- [Instructions to follow] The line containing "Where should I" marks the start. Restate it and every following line through the end of the records exactly, and nothing else, leaving out the pictures.

┄┄┄┄┄┄┄┄┄┄┄┄┄┄┄┄┄┄┄┄

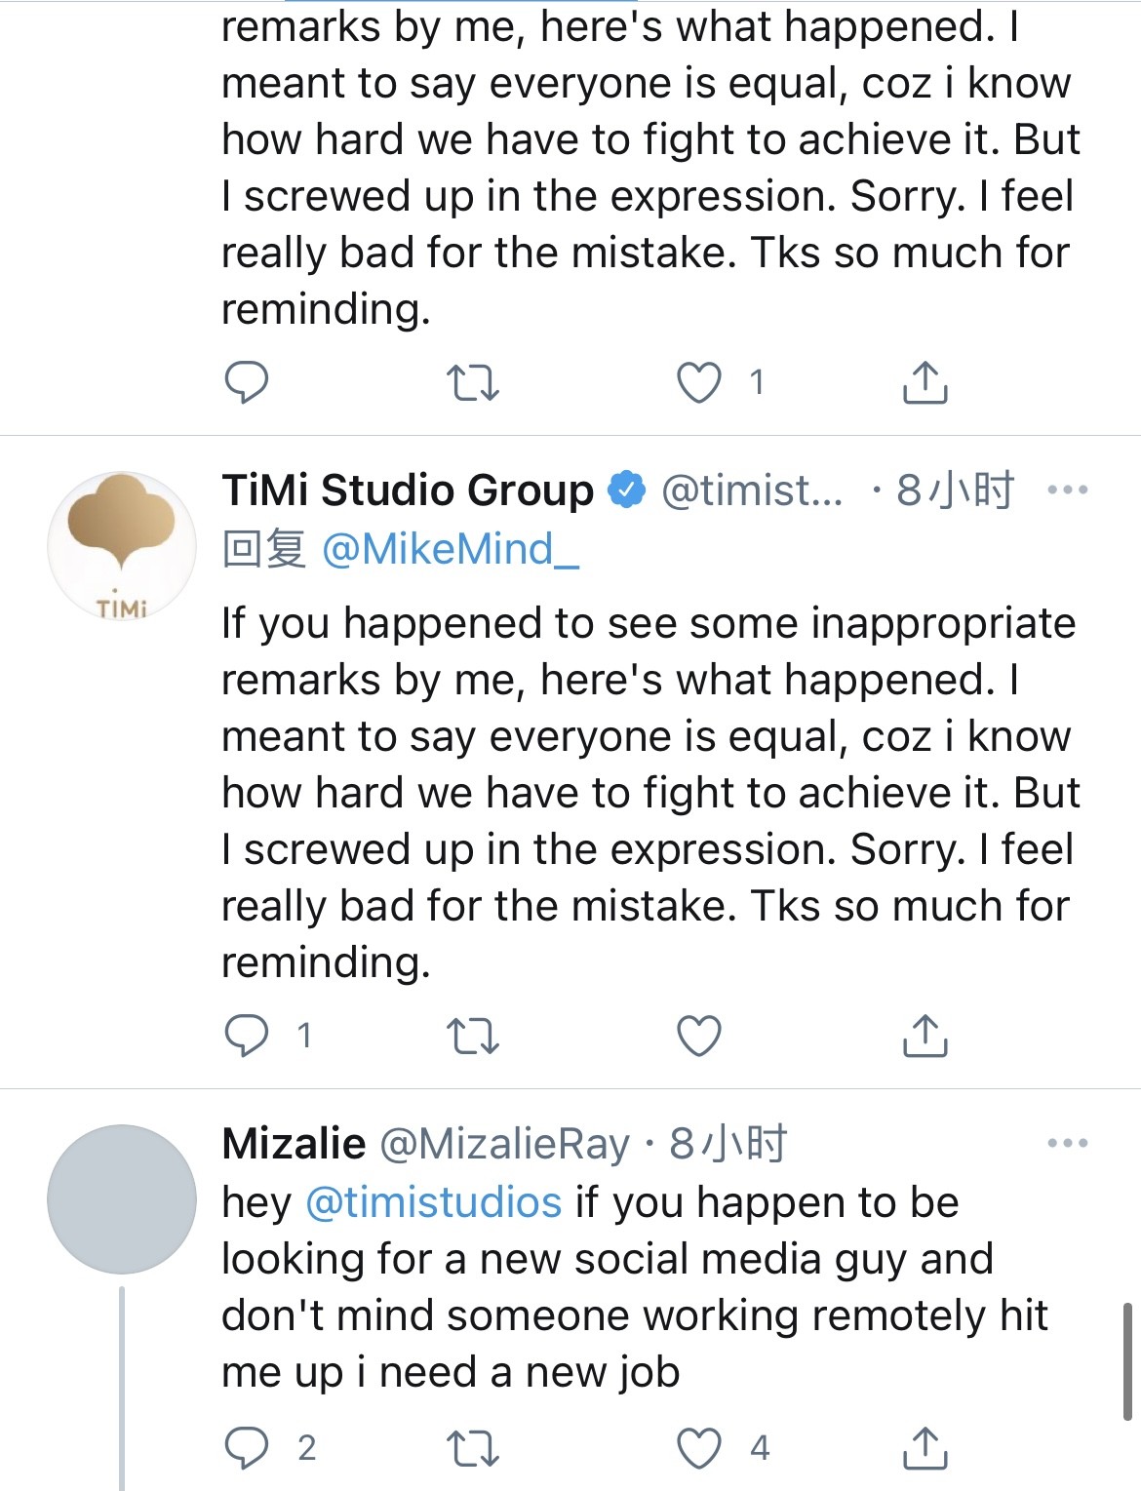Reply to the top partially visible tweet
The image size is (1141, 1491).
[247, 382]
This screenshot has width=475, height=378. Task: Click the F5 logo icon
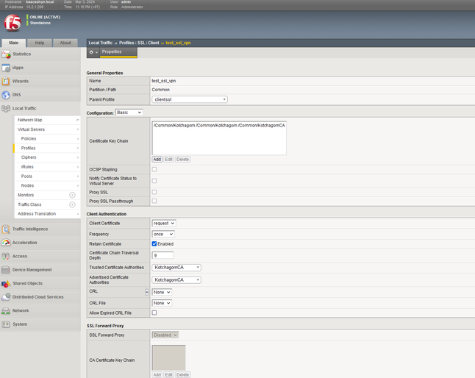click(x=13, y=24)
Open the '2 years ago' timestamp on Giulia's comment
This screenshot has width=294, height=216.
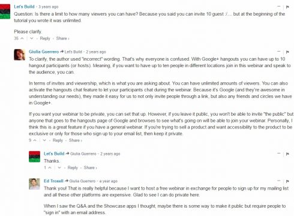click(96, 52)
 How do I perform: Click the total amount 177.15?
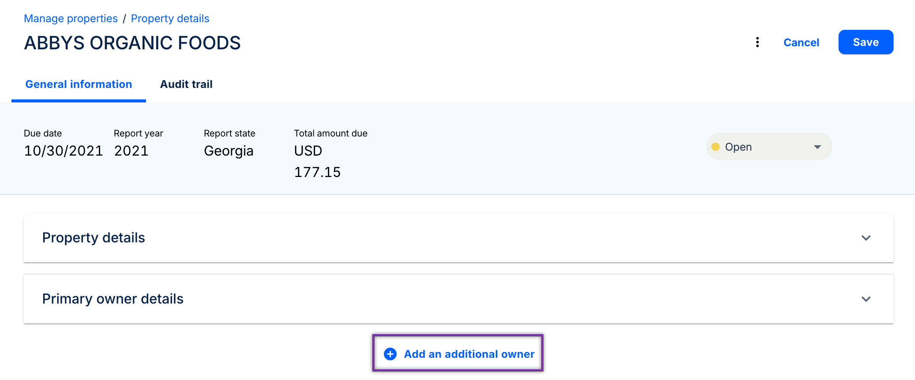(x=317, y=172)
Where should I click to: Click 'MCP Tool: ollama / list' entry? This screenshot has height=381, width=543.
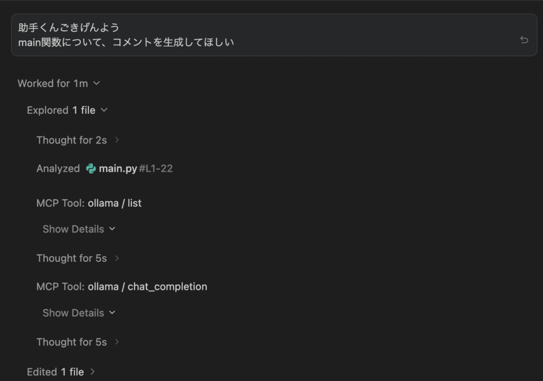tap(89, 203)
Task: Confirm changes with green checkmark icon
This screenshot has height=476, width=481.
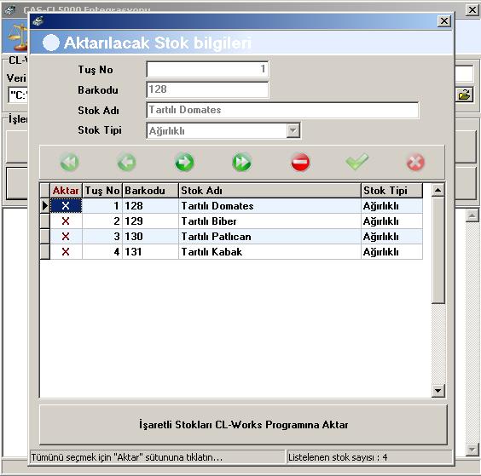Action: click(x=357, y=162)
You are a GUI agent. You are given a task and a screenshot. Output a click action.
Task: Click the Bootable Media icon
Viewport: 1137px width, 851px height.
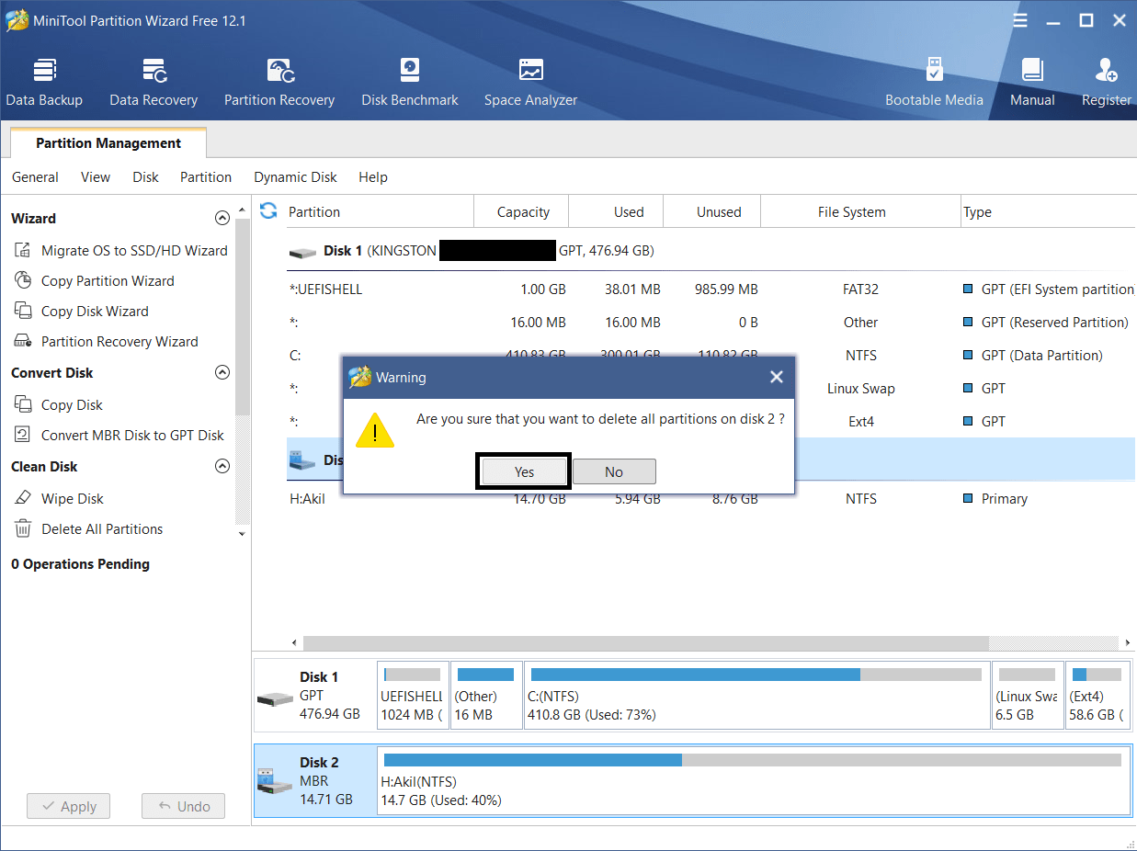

┄┄┄┄┄┄┄┄┄┄┄┄┄┄┄┄┄┄┄┄

- [Written response]
Where should I click to: Click 'MCP Tool: ollama / list' entry? This screenshot has height=381, width=543.
tap(89, 203)
Task: Confirm changes with green checkmark icon
This screenshot has height=476, width=481.
Action: click(x=357, y=162)
You are a GUI agent. You are given a task and a screenshot. Output a click action.
Task: Click the Bootable Media icon
Viewport: 1137px width, 851px height.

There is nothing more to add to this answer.